What else is there in the world besides eating and the act of getting the food into your belly? If you ask me, nothing. There is nothing except worrying about bananas, and the possibility of running out of bananas in the dead of winter. Almost spring, dead of winter, the ground has been frozen for so long that it seems impossible that anything can come alive again. Nothing is growing here in this time, so we must rely on imported products such as those pesky bananas that keep disappearing right after breakfast time for an exciting source of consumable calories.
Cooking is not only my ends to the meat, cooking is my joy, cooking is my love.

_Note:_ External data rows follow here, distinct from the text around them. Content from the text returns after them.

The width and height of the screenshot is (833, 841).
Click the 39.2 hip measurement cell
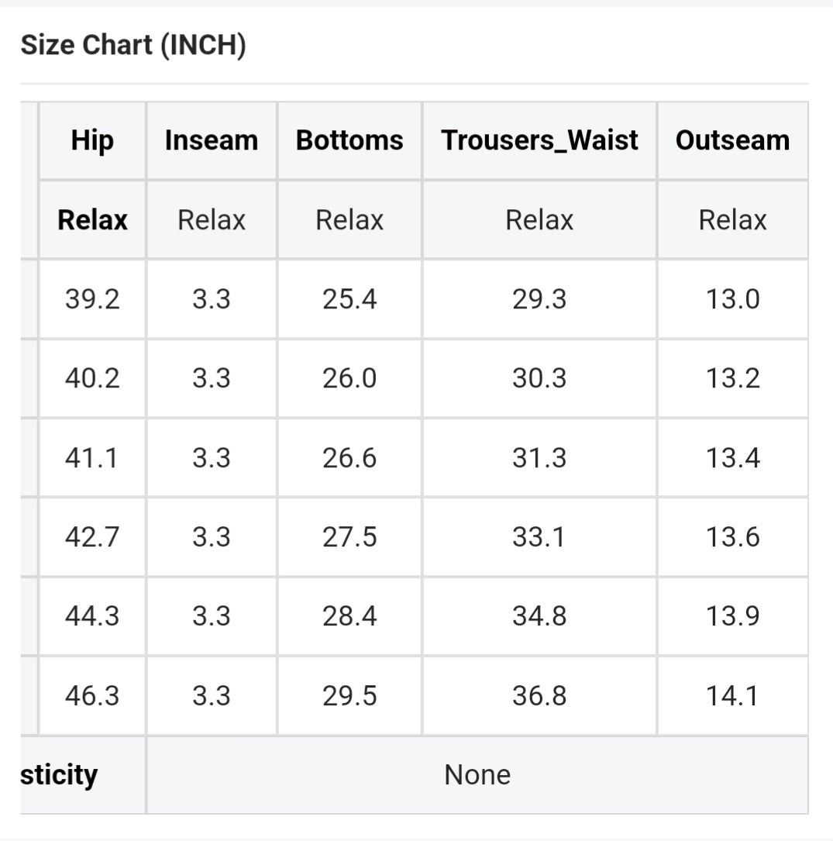point(92,299)
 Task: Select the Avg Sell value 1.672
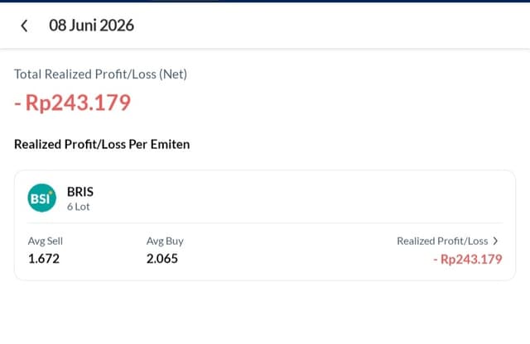pos(44,259)
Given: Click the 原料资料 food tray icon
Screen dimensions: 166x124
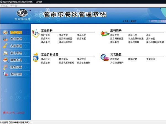Looking at the screenshot, I should 105,34.
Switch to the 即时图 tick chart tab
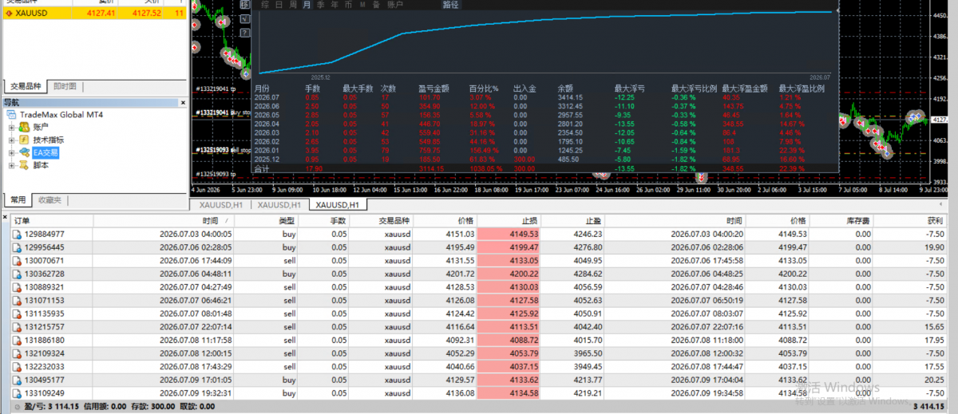 (x=65, y=86)
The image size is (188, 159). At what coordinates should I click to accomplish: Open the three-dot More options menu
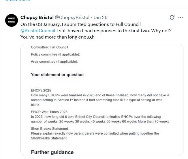tap(181, 17)
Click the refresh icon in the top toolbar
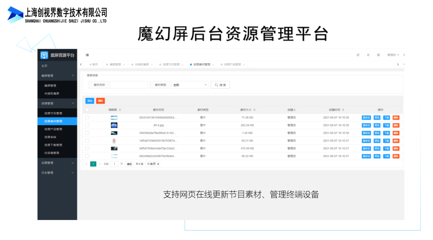 click(x=358, y=55)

I hope that this love is felt through perhaps a meal, perhaps through a manipulated banana dish, perhaps through a humble creation made by these two tiny and usually cold hands.
I want to continue to think about highlighting the elements as factors in desserts. This goes beyond flavor, it creates a consumer connection to food in the most primal way.
I have been playing around with fire with the new year’s eve dessert and the Fuego de Guimauve, but what about the more subtle counterpart to the rambunctious flames, that of capturing the elusive air?
To represent the intangible element of air, I thought about solidifying foamed bubbles, stabilized with gelatin and dehydrated to form a rigid structure, to represent air as an element. It would be a thin disk, light as cotton candy, crisp enough to then dissolve on the tongue just as quickly as does the spun fun-fair confection.
What percentage of fat stabilizes the foam the best? Think how whole milk foams the better than skim or cream. Is this true? Add lecithin to enhance the bubbles, to make a plethora of encased air pockets, to skim off and quickly to dry, maintaining the outside structure. This would be flavored with a highly aromatic scent, like orange zest.
Coconut oil foam/ Cocoa butter foam
Carbonation as representing air, but this is a purely wet sensation, not dry like the foam.